3.2.5.  Penggumpalan


Berdasarkan praktikum yang telah dilaksanakan diperoleh hasil pengamatan yaitu minggu ke 0 yaitu tidak ada penggumpalan, minggu ke I tidak ada penggumpalan, minggu ke II tidak ada penggumpalan, dan minggu ke III tidak ada penggumpalan. Hasil amoniasi ini menunjukkan kualitas yang baik karena tidak terdapat jamur dalam pakan. Hal ini dikarenakan dalam proses pembuatan amoniasi, silase disimpan dalam keadaan anaerob yang menyebabkan tidak dapat tumbuhnya jamur atau mikroba aerob sehingga tidak terjadi penggumpalan. Hal ini sesuai dengan pendapat Zailzar et al. (2011), yang menyatakan bahwa proses pengolahan bahan pakan yang baik yaitu ditandai dengan tidak adanya jamur dan penggumpalan. Sianipar dan Simanihuruk (2009), menyatakan bahwa penggumpalan terjadi karena pemadatan bahan yang kurang sempurna sehingga masih terdapat udara untuk mikroba hidup.

3.3.6.   pH
Berdasarkan praktikum yang telah dilaksanakan diperoleh hasil yaitu pH amoniasi pada awal pengamatan yaitu 5,29, minggu I yaitu pH 8,89, minggu ke II yaitu pH 9,08, dan minggu ke III pH 9,25. pH dari minggu ke minggu semakin tinggi atau bersifat basa. Hal ini dikarenakan tidak adannya pergantian udara dalam plastik yang menyebabkan suasana menjadi basa sehingga pH meningkat. Suasana basa diakibatkan karena proses penguraian urea menjadi gas amonia.Hal ini sesuai dengan pendapat Febrina (2006), yang menyatakan bahwa proses amoniasi akan meningkatkan pH pada pakan. Menurut Haris (2012), bahwa bahan pakan yang diamoniasi dalam keadaan anaerob, urea akan diurai menjadi amonia yang menyebabkan peningkatan Ph.





DAFTAR PUSTAKA
Akhadiarto, S. dan A. fariani. 2012. Evaluasi kecernaan rumput kuamai minyak (Hymeanachne amplexicaulis) amoniasi secara in vitro. Jurnal Sains dan Teknologi Indonesia, 14 (1) : 50 – 55.

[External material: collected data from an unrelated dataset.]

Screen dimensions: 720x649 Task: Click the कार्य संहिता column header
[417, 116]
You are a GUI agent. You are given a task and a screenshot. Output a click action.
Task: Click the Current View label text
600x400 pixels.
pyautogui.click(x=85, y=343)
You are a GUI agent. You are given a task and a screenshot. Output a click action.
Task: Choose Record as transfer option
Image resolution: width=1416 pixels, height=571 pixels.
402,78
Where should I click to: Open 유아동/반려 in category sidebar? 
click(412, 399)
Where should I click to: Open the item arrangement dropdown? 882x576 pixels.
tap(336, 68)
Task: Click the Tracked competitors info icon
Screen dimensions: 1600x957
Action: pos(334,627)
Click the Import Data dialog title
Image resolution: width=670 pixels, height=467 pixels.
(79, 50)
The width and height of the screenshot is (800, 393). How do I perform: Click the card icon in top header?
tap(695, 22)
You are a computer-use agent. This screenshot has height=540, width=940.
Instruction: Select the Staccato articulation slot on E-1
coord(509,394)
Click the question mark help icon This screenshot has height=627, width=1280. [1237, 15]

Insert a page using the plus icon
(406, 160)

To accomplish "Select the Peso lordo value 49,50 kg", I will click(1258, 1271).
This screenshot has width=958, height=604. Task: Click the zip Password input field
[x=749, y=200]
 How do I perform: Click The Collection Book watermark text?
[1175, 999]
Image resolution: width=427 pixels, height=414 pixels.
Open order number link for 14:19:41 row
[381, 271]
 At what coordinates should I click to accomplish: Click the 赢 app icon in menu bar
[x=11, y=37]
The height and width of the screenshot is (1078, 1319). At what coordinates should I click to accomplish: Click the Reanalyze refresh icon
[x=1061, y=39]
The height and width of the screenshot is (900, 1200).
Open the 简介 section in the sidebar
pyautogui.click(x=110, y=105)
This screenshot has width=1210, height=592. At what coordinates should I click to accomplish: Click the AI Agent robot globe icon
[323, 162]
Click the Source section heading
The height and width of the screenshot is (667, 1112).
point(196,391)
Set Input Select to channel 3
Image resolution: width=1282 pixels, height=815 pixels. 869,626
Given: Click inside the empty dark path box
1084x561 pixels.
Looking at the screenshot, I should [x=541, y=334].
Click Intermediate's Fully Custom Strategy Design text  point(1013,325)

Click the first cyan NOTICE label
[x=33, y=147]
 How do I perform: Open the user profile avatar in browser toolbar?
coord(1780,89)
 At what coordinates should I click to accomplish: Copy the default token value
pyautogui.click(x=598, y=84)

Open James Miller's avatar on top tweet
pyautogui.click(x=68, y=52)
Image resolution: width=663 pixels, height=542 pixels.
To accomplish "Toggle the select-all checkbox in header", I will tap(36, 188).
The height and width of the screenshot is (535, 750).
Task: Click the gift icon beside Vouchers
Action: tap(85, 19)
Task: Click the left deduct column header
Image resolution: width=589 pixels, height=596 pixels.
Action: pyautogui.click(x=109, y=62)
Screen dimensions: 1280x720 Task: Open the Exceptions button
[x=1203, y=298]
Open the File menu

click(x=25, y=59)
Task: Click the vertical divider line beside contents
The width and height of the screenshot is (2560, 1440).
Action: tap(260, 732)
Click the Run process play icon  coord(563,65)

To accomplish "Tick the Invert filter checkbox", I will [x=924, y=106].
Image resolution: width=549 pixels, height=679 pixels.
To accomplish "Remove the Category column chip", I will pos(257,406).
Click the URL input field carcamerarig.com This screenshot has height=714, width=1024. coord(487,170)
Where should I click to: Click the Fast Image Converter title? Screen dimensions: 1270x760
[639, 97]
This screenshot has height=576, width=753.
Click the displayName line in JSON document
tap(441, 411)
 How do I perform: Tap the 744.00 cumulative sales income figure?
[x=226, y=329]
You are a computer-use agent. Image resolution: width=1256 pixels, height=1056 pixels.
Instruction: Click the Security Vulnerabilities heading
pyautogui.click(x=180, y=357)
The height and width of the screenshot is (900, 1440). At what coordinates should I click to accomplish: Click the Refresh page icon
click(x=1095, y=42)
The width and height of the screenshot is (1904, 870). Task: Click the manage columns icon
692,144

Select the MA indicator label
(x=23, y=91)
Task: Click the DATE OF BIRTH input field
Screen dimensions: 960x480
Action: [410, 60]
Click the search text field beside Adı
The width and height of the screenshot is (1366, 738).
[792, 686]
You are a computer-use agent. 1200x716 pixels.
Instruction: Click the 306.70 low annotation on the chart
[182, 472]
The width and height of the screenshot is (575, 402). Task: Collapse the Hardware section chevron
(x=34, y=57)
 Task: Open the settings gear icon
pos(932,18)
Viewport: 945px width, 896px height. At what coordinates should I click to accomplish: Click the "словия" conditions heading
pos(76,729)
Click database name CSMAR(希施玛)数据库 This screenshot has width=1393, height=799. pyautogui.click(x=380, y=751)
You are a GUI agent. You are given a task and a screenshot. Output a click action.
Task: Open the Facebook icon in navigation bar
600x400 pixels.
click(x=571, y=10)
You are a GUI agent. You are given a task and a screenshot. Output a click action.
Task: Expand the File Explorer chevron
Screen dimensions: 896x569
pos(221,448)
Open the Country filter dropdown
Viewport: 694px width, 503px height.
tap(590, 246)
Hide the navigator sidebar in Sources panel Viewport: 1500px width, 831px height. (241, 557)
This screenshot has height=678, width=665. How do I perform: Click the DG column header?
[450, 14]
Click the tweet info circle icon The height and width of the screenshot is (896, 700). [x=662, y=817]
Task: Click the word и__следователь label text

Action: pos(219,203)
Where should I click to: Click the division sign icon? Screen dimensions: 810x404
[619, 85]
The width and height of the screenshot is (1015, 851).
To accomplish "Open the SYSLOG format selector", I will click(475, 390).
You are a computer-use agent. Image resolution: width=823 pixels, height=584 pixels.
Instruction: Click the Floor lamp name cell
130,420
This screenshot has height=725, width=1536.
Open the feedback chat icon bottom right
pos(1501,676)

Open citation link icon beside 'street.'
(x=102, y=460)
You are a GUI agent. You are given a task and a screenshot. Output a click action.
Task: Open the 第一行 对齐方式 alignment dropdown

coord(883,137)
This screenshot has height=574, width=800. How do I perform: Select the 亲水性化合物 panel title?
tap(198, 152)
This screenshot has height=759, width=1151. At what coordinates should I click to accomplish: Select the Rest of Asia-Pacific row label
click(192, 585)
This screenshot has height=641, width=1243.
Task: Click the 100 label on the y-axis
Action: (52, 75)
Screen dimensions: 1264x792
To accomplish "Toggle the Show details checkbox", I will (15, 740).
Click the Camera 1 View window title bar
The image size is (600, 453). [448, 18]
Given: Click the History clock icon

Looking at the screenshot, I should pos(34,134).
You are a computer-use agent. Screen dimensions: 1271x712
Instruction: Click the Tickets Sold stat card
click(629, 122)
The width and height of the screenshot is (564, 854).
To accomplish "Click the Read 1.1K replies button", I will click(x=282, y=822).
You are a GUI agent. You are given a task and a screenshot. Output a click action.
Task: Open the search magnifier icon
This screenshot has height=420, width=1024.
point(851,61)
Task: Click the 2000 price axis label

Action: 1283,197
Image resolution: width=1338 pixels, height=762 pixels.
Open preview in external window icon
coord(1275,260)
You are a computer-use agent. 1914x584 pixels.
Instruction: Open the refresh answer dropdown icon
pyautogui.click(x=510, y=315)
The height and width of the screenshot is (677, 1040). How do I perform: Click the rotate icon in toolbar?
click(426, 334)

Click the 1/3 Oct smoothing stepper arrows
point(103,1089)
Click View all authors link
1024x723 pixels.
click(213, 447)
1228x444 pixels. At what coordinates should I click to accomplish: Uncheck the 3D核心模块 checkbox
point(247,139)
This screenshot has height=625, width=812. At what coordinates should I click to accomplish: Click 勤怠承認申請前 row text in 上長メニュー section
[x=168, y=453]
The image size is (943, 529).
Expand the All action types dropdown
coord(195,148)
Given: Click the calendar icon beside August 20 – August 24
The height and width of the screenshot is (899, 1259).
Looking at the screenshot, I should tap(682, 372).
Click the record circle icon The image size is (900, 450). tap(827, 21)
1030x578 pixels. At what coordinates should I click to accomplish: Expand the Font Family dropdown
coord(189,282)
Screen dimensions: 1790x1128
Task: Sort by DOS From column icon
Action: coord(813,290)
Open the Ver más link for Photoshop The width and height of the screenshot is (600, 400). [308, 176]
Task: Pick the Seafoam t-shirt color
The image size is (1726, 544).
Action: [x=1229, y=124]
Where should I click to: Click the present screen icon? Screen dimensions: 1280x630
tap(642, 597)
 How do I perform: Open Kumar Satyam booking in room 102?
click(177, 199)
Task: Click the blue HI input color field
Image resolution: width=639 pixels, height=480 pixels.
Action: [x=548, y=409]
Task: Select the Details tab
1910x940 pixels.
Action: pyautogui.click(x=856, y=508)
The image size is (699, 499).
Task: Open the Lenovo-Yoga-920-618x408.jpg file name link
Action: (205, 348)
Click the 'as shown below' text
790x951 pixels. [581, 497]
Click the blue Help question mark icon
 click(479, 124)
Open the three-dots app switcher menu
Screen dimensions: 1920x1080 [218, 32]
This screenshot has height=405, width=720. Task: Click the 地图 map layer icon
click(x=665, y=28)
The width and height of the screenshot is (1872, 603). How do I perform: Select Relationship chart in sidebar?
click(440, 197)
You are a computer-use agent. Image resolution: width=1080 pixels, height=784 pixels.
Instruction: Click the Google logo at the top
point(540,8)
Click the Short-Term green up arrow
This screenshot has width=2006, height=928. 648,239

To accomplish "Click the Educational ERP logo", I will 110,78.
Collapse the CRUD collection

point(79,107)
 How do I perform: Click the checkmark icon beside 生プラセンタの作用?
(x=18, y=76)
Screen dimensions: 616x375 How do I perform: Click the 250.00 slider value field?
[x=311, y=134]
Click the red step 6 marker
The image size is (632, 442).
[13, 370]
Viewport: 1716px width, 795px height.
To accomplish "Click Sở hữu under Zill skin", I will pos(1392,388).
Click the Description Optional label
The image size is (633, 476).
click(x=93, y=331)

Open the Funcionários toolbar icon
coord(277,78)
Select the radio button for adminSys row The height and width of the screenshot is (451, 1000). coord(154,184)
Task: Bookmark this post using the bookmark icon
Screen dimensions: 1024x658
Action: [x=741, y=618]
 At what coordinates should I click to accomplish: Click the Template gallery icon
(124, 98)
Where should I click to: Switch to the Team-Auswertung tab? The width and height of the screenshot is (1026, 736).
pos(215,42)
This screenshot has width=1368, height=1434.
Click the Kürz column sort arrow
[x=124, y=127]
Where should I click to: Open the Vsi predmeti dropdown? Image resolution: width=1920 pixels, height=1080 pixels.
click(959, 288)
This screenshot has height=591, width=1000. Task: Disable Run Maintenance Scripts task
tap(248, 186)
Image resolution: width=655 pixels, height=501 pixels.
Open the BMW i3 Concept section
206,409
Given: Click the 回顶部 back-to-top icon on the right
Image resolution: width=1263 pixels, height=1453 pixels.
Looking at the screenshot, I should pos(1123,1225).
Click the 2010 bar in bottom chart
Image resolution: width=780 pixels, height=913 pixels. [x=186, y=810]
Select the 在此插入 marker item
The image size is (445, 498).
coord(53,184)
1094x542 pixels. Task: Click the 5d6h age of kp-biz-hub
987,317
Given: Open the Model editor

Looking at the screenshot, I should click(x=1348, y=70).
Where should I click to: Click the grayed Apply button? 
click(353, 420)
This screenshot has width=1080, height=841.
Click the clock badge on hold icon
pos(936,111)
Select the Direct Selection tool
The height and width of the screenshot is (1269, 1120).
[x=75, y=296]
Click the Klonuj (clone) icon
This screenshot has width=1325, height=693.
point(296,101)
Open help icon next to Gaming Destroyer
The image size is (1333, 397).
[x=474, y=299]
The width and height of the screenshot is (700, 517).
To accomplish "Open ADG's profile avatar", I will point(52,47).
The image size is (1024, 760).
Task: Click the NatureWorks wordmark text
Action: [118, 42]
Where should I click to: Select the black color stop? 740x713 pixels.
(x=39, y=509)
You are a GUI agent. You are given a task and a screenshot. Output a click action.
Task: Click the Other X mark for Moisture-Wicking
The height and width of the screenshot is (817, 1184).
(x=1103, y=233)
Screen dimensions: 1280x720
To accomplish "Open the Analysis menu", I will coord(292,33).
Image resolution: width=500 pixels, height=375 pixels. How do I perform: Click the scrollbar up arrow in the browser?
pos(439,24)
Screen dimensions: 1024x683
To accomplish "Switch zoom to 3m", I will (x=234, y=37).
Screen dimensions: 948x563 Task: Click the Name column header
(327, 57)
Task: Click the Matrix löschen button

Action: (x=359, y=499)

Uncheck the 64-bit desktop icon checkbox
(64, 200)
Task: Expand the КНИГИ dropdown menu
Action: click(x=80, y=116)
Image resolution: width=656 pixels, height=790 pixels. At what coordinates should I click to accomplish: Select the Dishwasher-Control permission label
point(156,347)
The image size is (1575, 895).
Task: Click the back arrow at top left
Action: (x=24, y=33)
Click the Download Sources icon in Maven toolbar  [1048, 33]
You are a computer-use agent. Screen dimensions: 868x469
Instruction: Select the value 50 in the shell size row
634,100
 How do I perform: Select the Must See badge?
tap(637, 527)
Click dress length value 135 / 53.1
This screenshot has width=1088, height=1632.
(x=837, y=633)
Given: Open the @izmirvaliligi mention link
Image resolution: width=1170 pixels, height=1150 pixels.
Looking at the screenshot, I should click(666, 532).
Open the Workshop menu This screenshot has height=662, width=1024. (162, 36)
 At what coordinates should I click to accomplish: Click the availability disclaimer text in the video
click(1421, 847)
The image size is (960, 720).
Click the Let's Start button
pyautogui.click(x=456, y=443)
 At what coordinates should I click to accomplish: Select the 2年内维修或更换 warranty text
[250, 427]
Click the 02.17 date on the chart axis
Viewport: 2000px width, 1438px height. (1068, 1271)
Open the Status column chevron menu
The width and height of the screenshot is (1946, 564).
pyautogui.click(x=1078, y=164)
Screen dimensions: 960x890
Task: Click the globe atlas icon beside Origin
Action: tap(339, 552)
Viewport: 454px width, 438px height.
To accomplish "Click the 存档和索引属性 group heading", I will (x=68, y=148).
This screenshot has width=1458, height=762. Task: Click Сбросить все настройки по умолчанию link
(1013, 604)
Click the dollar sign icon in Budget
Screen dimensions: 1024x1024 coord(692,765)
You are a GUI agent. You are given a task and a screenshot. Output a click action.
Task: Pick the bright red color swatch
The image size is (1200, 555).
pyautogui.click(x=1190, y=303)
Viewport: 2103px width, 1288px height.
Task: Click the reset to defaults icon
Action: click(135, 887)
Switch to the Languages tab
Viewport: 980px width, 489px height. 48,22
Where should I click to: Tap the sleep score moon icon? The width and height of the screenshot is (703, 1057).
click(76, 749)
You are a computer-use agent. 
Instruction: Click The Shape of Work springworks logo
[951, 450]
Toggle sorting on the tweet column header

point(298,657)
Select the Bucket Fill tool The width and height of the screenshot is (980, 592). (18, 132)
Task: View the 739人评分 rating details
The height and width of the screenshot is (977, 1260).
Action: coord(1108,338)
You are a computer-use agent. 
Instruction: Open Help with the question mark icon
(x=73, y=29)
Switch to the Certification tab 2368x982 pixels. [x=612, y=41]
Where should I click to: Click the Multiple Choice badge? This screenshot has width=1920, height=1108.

Andoko, A. dan Warsito. 2013. Beternak Kambing Unggul. Agromedia Pustaka, Jakarta.

Febrina, D. 2006. Karakteristik kondisi rumen sapi pesisir selatan dengan ransum jerami padi amoniasi urea. Jurnal Ilmu Ternak dan Veteriner. Universitas Islam Negeri Sultan Syarifkasim, Riau.

Gustiani, E. I. Nurhati, dan Y. Haryati. 2007. Pemanfaatan Limbah Pertanian Sebagai Pakan Ternak Dalam Sistem Usahatani Tanaman Ternak. Lokakarya Nasional Pengembangan Jejaring Litkaji Sistem Integrasi Tanaman – Ternak.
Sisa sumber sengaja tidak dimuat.